* **Aim of the task**
Extract each line of the items below that contains the string "pyautogui".
Start of Recorded data
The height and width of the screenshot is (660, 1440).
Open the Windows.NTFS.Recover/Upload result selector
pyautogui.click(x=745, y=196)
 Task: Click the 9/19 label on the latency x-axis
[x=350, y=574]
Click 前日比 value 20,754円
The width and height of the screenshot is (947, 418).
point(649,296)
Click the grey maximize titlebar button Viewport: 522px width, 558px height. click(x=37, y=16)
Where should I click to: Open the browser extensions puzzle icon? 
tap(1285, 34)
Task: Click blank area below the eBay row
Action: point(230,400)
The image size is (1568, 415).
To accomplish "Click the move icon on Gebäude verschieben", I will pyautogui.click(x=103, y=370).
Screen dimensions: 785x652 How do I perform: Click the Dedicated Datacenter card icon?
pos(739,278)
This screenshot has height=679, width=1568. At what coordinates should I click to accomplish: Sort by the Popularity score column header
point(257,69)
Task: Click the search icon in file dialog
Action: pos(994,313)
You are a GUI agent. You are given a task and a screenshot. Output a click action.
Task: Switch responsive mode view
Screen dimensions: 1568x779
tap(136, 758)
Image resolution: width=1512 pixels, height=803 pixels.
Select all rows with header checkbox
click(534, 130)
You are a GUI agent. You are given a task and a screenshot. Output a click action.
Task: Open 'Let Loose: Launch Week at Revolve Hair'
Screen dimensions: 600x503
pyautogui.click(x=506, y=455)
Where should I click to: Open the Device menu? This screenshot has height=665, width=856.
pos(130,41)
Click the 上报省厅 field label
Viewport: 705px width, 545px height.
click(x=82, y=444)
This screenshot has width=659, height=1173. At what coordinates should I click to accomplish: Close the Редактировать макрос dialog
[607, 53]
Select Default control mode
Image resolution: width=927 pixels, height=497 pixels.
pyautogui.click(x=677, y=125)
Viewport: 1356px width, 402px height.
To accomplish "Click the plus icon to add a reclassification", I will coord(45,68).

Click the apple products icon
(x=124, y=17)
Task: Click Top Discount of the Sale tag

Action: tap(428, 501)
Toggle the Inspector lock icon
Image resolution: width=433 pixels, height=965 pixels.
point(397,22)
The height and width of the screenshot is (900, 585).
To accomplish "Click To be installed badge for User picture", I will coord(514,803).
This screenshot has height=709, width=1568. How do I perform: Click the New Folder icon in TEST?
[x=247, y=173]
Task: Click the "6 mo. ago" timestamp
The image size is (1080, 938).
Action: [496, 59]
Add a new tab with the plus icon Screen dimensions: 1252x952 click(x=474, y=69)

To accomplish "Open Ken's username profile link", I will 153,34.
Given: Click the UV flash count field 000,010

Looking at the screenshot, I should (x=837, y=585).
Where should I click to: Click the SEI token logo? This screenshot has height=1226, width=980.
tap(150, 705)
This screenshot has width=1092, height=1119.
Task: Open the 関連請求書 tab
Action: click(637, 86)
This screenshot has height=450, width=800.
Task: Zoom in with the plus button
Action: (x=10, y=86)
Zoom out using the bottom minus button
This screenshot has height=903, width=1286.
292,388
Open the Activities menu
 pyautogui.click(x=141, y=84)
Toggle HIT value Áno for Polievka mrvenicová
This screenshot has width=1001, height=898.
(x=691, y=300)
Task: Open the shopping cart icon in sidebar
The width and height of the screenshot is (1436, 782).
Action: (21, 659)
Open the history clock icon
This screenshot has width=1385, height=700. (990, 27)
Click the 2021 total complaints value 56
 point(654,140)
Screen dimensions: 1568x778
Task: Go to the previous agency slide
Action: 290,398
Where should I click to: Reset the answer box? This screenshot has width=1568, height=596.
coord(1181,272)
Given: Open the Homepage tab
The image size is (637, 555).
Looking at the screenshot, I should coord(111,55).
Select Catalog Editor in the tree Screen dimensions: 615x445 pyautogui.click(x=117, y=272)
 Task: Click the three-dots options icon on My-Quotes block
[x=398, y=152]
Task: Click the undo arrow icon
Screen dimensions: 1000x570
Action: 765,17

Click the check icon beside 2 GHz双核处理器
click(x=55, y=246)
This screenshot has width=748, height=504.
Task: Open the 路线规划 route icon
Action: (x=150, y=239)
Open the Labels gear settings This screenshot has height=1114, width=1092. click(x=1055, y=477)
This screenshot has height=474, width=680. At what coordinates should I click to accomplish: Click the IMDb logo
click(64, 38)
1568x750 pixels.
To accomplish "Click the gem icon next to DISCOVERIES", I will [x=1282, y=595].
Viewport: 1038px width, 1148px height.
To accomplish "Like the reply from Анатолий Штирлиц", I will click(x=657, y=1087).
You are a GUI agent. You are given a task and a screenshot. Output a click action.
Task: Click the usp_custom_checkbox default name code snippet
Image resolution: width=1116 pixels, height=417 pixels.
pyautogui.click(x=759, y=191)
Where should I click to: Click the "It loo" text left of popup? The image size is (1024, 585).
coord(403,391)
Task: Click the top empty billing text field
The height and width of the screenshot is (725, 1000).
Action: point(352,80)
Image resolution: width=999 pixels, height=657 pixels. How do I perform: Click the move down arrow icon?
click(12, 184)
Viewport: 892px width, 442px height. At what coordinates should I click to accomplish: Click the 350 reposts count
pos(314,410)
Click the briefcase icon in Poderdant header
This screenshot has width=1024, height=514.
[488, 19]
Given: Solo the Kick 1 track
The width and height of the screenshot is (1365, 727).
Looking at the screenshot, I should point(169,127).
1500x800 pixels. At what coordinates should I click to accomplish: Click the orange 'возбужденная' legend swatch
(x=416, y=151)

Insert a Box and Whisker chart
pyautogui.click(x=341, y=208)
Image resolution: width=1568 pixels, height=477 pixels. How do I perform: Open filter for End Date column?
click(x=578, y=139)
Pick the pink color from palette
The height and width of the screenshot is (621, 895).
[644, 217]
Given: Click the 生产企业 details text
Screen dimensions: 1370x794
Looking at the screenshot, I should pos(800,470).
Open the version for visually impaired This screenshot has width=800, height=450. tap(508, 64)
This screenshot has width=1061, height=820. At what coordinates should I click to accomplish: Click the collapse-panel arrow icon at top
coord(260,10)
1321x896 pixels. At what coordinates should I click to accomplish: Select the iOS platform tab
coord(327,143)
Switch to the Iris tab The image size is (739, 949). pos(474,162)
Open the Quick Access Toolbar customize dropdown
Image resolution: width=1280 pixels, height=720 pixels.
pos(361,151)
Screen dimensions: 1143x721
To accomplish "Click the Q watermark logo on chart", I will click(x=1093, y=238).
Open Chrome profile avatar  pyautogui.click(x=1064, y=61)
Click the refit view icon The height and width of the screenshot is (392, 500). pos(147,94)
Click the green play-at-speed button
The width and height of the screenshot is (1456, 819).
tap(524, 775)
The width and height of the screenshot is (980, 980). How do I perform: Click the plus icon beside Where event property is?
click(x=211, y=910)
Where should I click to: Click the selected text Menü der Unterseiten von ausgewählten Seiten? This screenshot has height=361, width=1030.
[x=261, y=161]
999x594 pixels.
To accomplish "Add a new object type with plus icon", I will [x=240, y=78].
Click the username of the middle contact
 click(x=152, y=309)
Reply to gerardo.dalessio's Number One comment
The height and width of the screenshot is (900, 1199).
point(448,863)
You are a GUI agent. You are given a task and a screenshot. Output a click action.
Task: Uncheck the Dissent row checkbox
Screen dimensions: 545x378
End of Recorded data
* **Task answer**
pyautogui.click(x=745, y=196)
To accomplish "Click the move icon on Gebäude verschieben", I will pyautogui.click(x=103, y=370).
pyautogui.click(x=506, y=455)
pyautogui.click(x=677, y=125)
 pyautogui.click(x=141, y=84)
Select Catalog Editor in the tree Screen dimensions: 615x445 pyautogui.click(x=117, y=272)
pyautogui.click(x=759, y=191)
pyautogui.click(x=341, y=208)
Open Chrome profile avatar  pyautogui.click(x=1064, y=61)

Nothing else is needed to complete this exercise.